In the listing below, how many lines contain the word "header"? Answer with the number alone.

[Opening Provided records section]

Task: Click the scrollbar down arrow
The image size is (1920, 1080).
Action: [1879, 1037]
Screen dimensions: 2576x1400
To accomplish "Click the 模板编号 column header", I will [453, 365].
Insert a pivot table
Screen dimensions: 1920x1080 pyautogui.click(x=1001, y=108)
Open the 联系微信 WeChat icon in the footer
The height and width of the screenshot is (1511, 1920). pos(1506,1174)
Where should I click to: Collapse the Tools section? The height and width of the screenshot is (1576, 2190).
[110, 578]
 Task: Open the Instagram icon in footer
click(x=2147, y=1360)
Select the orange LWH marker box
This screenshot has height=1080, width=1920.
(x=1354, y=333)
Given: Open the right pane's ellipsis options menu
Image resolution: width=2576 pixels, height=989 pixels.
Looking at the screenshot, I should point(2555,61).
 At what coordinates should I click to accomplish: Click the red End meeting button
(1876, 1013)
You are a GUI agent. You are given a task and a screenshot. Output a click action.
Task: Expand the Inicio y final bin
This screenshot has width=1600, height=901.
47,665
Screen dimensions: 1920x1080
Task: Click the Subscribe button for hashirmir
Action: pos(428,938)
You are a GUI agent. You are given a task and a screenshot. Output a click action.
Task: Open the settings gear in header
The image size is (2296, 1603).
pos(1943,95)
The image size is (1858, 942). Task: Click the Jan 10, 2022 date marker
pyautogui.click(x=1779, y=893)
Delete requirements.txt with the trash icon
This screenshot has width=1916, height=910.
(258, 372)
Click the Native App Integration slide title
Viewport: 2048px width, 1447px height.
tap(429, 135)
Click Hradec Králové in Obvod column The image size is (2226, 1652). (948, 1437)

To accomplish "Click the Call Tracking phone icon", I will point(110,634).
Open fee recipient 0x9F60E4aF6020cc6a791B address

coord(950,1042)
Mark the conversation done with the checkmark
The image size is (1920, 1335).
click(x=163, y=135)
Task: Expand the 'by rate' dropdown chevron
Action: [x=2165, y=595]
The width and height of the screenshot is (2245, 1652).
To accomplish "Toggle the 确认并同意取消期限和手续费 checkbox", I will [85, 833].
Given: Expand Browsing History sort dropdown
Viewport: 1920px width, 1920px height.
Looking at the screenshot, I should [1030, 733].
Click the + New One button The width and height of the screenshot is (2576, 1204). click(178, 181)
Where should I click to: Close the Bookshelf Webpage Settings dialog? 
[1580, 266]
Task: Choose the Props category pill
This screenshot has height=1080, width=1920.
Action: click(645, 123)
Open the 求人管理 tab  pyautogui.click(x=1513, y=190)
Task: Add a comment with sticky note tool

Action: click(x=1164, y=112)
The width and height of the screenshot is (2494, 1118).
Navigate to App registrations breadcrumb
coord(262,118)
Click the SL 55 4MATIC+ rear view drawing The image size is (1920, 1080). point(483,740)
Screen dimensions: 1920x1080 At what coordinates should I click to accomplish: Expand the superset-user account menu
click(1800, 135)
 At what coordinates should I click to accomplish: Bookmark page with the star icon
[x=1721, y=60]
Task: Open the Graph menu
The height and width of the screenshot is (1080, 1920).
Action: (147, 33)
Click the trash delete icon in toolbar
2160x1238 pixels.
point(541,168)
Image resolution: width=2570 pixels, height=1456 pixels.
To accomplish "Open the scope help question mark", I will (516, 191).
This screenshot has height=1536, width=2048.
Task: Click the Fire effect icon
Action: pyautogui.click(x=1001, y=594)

[Closing Provided records section]

_Response_
2